3 There was not much pride either in my convincing of the children that, given my lack of swimming prowess, I would be likely to drown. And no, Maddie did not know why Mummy was attempting such a sordid act. But their combined weight ensured my non-aquatic equanimity was maintained.

Wednesday 30 June to Lake Bled, Slovenia

Attractions Not to Take Your Ever-So-Slightly-Death-Obsessed-And-A-Bit-Sensitive Four Year Old To #1. The Kobarid First World War Museum.

Devices/Concepts That Are Difficult To Explain To Your Ever-So-Slightly-Death-Obsessed-And-A-Bit-Sensitive Four Year Old
#1 A mantrap.
#2 A one ton shell with a range of 13km.
#3 Grenades.
#4 Bayonets.
#5 The wider political landscape that triggered such bloodshed

Tuesday 29 June Kobarid, western Slovenia

Instead of a flashing neon sign stating that the campsite can organise a babysitter, we discovered this most vital of facts following a throwaway remark from the receptionist. So, how would the kids react when, for the first time in two and a half months, both parents left them to go kayaking?

Well, it turned out that the Babysitter, neice of the owner, was really quite a hit. After she left, Chloe professed her love for her, Maddie pretended to be her, and both asked if we could go kayaking again.
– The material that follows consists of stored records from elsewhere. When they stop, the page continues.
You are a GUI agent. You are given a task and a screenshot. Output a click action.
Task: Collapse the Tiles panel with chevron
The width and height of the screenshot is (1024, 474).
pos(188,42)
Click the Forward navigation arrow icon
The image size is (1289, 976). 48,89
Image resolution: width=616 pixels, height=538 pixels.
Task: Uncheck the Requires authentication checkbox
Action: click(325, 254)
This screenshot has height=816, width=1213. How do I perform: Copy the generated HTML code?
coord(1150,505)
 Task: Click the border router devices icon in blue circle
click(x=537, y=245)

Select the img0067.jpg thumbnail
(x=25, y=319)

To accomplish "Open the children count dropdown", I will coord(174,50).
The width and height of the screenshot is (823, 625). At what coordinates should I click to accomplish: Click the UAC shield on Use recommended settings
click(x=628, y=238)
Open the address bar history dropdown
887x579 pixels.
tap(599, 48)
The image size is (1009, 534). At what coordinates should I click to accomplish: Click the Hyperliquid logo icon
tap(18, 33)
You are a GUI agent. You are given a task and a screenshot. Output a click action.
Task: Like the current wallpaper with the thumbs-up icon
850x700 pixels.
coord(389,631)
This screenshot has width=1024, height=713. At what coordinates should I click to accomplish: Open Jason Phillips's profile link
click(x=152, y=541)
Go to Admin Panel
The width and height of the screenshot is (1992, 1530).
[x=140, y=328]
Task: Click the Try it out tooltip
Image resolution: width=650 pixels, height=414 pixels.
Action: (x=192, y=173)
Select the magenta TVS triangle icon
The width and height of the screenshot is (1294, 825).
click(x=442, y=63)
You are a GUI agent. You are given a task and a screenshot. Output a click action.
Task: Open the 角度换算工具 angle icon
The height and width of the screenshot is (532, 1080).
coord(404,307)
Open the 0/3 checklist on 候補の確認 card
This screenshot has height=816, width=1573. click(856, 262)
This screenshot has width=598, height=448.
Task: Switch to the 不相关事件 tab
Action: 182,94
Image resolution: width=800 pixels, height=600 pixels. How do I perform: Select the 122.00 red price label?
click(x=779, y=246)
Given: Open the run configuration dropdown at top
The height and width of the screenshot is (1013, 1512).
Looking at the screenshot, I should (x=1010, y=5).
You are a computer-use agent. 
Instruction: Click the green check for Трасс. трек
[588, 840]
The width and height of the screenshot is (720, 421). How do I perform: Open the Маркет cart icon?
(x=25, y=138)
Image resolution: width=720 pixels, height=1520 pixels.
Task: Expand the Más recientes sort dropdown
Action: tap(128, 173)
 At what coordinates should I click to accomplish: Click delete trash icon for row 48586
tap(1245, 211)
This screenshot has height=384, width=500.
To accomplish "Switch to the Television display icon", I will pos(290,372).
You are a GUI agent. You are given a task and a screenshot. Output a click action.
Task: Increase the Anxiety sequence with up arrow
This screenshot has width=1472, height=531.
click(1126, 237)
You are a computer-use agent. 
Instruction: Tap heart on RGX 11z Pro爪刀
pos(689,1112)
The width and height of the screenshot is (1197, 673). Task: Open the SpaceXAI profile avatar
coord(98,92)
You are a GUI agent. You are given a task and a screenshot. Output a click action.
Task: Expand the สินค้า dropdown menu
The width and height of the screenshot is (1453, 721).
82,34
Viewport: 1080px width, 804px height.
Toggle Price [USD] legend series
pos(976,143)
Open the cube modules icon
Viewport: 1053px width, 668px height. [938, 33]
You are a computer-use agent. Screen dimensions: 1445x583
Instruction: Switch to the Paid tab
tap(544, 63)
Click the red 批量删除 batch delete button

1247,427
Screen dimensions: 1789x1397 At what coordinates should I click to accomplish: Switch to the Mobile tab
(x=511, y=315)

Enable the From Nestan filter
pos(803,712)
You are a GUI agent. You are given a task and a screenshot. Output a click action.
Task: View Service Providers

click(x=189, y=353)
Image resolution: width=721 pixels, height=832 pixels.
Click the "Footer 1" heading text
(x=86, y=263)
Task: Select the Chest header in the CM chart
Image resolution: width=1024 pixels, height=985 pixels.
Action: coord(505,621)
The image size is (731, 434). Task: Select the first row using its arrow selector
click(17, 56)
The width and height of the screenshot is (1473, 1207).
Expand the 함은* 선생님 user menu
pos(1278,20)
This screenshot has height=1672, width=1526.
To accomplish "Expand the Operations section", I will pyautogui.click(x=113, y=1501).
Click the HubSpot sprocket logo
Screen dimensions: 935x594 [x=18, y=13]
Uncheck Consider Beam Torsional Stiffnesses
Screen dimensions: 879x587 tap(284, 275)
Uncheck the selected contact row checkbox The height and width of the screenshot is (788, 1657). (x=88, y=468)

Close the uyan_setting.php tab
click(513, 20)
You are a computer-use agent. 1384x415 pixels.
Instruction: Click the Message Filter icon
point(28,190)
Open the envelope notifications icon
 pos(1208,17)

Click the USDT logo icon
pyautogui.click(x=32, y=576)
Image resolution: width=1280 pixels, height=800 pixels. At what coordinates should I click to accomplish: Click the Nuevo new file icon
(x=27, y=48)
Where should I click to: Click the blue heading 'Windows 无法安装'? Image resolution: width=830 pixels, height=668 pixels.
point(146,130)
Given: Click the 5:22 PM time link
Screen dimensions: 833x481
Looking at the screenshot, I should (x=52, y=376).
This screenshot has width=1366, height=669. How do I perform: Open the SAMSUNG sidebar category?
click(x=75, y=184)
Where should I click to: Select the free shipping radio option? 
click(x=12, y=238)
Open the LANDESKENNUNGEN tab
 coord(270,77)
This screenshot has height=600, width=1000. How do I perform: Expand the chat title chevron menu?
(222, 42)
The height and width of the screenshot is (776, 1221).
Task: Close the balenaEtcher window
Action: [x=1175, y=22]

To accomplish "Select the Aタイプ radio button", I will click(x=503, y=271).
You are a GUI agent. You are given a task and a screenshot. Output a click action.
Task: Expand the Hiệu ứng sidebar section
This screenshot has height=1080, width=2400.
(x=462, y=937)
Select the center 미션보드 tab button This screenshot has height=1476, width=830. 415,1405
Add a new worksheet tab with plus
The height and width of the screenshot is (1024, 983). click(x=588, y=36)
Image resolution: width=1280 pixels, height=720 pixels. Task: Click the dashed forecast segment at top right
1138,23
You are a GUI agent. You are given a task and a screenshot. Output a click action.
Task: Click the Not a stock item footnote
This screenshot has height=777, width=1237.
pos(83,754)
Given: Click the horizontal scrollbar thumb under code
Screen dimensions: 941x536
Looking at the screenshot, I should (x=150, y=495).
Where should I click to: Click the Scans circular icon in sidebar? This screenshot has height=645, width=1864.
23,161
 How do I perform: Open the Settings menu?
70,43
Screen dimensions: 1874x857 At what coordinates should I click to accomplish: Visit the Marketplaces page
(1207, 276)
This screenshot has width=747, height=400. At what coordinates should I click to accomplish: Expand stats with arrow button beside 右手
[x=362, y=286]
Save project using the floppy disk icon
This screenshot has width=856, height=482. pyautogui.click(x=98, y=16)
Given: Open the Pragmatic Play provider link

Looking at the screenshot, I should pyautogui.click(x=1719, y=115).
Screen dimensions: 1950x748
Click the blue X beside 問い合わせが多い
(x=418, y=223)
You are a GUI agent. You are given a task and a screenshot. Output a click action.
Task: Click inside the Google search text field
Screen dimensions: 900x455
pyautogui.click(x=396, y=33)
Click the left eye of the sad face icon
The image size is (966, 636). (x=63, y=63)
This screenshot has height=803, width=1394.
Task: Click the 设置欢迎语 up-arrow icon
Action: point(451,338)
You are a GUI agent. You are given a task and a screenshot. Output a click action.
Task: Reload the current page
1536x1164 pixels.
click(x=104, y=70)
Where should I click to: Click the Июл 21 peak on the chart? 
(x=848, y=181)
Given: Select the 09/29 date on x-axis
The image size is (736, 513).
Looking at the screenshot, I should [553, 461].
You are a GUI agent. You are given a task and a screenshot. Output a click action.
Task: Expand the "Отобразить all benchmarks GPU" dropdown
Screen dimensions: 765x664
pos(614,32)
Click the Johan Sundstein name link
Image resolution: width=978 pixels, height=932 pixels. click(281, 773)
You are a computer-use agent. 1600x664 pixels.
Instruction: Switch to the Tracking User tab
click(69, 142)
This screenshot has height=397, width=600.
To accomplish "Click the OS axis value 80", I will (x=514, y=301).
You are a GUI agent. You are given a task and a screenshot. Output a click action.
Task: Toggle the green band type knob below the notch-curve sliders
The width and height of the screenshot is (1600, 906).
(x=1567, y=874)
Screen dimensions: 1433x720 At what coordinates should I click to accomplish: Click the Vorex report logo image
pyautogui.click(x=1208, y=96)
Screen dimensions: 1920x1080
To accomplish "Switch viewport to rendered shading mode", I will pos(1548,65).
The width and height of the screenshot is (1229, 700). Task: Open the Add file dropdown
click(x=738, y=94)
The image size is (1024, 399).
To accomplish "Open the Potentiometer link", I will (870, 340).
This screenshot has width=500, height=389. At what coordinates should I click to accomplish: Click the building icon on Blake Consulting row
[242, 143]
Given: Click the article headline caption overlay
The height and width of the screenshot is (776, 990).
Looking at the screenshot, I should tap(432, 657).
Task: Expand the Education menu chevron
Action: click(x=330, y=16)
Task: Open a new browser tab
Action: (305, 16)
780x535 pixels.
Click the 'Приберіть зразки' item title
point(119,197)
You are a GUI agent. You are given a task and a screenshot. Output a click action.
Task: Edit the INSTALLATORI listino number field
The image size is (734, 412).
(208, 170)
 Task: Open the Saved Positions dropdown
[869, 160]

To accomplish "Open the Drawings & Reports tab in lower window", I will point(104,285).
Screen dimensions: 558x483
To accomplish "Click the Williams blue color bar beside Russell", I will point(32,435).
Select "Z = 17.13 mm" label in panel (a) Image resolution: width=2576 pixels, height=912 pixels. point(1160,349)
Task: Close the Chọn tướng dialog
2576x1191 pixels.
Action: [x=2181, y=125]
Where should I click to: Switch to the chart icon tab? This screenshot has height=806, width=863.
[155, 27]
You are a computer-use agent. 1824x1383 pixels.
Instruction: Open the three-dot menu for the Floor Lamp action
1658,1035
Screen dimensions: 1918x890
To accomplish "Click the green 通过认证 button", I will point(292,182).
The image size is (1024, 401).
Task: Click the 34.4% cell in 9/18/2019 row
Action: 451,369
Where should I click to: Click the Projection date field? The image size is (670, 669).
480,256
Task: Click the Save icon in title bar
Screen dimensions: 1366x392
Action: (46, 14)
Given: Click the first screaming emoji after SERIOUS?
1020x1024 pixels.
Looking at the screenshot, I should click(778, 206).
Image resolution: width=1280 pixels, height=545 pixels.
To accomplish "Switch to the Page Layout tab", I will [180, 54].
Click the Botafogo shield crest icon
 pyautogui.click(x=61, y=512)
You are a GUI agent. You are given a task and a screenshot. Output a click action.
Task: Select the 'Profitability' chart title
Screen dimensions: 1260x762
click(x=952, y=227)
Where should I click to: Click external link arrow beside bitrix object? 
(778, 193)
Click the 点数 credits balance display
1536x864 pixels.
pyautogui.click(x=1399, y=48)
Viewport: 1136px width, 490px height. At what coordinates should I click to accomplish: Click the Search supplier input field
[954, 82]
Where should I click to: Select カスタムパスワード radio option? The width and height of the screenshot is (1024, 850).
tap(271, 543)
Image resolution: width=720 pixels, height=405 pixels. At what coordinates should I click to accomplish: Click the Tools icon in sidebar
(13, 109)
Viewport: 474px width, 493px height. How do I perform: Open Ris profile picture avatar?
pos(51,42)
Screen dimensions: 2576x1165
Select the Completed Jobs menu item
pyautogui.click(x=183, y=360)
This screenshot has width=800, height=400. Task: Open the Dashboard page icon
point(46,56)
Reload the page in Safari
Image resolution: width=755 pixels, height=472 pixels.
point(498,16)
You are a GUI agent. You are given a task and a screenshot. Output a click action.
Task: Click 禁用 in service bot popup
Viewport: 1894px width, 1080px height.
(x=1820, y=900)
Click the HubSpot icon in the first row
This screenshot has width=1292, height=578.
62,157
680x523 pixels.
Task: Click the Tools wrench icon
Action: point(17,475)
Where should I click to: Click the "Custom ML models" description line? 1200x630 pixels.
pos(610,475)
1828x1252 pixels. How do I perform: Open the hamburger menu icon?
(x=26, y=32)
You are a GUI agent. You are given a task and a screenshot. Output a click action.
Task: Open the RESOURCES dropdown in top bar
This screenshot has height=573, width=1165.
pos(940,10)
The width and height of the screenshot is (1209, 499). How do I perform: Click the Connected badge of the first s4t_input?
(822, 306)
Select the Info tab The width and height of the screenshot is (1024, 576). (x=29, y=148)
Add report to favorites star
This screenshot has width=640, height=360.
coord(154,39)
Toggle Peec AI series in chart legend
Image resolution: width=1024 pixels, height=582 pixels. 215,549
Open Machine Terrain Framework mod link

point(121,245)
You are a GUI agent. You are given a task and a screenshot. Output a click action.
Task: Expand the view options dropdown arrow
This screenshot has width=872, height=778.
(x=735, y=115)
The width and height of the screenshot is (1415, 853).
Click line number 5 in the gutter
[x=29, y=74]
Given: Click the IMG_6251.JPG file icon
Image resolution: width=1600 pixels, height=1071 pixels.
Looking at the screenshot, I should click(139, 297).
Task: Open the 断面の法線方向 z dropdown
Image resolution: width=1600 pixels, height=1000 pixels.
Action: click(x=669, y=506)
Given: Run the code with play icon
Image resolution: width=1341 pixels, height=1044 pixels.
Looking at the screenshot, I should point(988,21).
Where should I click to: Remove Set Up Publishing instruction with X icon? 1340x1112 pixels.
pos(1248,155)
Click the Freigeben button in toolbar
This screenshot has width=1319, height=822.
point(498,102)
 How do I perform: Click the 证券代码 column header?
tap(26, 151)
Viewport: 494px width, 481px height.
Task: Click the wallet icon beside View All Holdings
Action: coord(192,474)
Ungrateful little gits.

Still, it was worth the blow to the parental ego. The Soca river and valley where we kayaked appear as if they have been designed and manufactured to the specifications of a garish Las Vegan hotel owner. The valley could be a fibreglass cast of a perfect waterway, and the water that cascades through is dyed a vibrantly artificial shade of turquoise.

Since it is all, presumably, entirely natural, the effect is rather wonderful.

As is the effect of 3 hours peace from the children, in the company of one's wife.

Especially as the final score on the dumped-into-the- river-unceremoniously competition was:

Kayak Bronze Medallion holder Laura: 1 (during a fairly mild stretch of white water)
Complete Kayak Beginner Darren: 1 (while repeatedly practising an advanced manoeuvre using techniques learnt minutes before in a dangerously fluctuating eddy)

101 Uses For a Campervan #9. Mobile Library for readers of rubbish novels to come and swap their crap for something altogether more improving from our own collection of clearly superior reading material.